A chance de receber a Copa do Mundo de 2014 em Salvador é vista pelo governo baiano como uma oportunidade de ouro de apagar a má impressão causada pela tragédia da Fonte Nova, que deixou sete mortos quando um trecho da arquibancada superior ruiu, em novembro de 2007. Serão investidos R$ 250 milhões para revitalizar o tradicional estádio, que esteve ameaçado até de demolição.

TIAGO DÉCIMO, Agencia Estado

31 de maio de 2009 | 16h12

O projeto prevê a manutenção das características originais do estádio, como sua forma original em ferradura, com abertura para o Dique do Tororó, tradicional cartão-postal da cidade. O anel inferior será reformado e o superior, demolido, para dar lugar a outro, totalmente coberto.
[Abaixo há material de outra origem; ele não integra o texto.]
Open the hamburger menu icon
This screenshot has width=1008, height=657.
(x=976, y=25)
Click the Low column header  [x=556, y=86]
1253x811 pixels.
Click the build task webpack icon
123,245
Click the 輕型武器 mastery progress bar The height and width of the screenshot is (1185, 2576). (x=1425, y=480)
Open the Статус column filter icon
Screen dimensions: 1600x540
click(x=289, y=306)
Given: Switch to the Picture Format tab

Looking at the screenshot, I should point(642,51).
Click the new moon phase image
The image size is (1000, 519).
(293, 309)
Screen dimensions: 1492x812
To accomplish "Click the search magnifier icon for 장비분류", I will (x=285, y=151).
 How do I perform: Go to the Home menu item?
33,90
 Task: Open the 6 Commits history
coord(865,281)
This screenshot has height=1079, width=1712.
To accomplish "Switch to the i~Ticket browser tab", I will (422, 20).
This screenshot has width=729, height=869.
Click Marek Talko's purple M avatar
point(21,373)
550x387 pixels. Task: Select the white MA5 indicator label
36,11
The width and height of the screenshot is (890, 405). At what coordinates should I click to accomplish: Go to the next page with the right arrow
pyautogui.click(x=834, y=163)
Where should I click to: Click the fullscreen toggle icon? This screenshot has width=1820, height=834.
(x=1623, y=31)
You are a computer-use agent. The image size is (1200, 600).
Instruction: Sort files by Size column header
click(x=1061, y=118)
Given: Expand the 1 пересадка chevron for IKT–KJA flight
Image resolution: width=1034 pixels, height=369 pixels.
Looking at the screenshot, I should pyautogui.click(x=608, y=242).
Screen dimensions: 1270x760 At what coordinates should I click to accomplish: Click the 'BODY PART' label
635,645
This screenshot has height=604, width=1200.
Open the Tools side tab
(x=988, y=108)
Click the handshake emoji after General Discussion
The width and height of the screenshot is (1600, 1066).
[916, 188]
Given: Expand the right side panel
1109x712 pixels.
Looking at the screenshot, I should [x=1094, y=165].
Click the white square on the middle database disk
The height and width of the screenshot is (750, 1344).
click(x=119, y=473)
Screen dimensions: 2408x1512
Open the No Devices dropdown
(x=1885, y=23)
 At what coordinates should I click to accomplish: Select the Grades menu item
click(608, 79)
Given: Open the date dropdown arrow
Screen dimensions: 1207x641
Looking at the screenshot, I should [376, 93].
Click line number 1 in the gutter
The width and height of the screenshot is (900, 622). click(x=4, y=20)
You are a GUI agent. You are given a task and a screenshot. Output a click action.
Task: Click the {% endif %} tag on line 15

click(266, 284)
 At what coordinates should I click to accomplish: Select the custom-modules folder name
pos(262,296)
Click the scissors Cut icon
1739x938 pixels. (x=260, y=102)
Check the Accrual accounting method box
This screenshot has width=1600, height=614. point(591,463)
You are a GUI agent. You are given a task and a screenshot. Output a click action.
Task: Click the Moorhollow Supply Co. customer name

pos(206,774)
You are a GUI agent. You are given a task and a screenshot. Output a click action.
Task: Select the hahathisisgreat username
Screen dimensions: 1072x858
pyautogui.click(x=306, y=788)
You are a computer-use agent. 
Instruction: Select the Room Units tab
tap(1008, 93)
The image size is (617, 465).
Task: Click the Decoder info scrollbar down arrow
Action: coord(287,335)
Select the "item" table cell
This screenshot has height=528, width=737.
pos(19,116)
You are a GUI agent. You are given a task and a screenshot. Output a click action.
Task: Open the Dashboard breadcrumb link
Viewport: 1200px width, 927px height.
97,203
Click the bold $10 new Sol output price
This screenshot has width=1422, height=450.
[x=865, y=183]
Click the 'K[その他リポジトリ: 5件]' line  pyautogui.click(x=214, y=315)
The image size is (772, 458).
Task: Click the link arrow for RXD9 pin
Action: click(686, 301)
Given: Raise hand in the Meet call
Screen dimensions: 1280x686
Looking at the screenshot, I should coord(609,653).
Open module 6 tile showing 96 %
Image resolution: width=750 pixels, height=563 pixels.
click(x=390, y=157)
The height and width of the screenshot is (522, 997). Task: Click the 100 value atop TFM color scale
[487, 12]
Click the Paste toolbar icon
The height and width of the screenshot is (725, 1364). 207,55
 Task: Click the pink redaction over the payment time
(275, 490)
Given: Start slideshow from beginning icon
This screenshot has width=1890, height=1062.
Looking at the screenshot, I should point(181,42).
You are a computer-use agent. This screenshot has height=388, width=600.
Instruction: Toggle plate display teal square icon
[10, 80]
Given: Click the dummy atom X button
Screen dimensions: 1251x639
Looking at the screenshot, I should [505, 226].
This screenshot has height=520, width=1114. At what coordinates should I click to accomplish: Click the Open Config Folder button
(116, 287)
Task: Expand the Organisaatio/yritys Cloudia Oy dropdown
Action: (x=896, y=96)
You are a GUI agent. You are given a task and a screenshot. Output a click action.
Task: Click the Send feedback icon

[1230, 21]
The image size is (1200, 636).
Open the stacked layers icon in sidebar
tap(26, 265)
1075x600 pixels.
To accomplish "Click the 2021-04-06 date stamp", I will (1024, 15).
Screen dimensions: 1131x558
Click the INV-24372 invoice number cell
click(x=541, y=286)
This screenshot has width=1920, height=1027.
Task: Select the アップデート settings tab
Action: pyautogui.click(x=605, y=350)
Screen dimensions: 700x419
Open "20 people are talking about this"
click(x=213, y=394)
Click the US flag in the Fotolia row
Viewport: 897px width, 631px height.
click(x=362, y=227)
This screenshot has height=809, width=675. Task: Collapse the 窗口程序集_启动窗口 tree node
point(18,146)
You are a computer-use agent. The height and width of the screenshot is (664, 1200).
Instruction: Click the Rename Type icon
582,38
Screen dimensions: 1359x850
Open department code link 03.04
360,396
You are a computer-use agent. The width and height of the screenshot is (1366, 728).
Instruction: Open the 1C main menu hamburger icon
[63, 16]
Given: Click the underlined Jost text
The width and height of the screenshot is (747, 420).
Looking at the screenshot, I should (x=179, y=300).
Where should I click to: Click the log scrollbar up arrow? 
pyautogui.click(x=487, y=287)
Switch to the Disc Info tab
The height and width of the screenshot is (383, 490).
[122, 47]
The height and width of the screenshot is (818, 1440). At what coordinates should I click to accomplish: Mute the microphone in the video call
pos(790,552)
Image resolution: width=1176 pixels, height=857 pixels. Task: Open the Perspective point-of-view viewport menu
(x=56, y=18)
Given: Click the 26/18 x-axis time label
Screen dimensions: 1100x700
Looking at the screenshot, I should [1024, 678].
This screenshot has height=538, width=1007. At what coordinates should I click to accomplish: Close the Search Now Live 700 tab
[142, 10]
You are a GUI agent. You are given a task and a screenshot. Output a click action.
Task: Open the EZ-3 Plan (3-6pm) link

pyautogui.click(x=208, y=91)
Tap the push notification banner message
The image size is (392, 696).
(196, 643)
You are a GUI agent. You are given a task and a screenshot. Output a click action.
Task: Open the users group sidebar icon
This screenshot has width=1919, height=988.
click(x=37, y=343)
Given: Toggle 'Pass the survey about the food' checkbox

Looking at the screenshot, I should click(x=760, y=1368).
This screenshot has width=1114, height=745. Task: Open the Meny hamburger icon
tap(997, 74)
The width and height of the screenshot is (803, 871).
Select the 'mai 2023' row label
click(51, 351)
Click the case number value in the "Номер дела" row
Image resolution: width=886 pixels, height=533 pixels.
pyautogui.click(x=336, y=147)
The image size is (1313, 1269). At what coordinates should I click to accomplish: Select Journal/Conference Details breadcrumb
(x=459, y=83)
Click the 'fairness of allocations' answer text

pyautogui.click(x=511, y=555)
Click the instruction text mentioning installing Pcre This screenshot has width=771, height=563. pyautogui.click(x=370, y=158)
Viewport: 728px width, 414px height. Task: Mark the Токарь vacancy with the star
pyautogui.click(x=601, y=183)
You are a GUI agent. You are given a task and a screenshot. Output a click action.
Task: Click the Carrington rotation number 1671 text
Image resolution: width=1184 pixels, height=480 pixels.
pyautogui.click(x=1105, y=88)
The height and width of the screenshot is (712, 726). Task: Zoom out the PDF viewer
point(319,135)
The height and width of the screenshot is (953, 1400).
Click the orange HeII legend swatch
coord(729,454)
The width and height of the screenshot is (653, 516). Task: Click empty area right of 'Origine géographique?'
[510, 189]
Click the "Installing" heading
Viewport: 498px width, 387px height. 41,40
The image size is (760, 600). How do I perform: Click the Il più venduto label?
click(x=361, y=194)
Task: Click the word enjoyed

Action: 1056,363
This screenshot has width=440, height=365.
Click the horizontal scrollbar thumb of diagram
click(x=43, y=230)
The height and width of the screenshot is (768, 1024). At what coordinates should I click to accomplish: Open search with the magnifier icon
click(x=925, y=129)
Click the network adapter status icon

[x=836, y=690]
As obras serão realizadas em sistema de Parceria Público Privada (PPP), que ainda está sendo estudado.

A previsão é que o novo estádio, com capacidade para 55 mil pessoas, seja entregue em dezembro de 2012. Ao lado dele, segundo o governador Jaques Wagner (PT), serão realizadas duas construções: um prédio de cinco andares, que será ocupado por um estacionamento e um shopping center, e uma casa de shows. "Vamos revitalizar toda aquela área histórica de Salvador", garante Jacques Wagner.

A cidade aposta também na utilização do Estádio Pituaçu, que foi totalmente reformado, para ser um centro de treinamento de luxo para as seleções que atuarem na região. O local, que já vem recebendo os jogos do Bahia, tem capacidade para 32 mil torcedores e vai ser palco, em 9 de setembro, do jogo entre Brasil e Chile, válido pelas Eliminatórias da Copa do Mundo de 2010.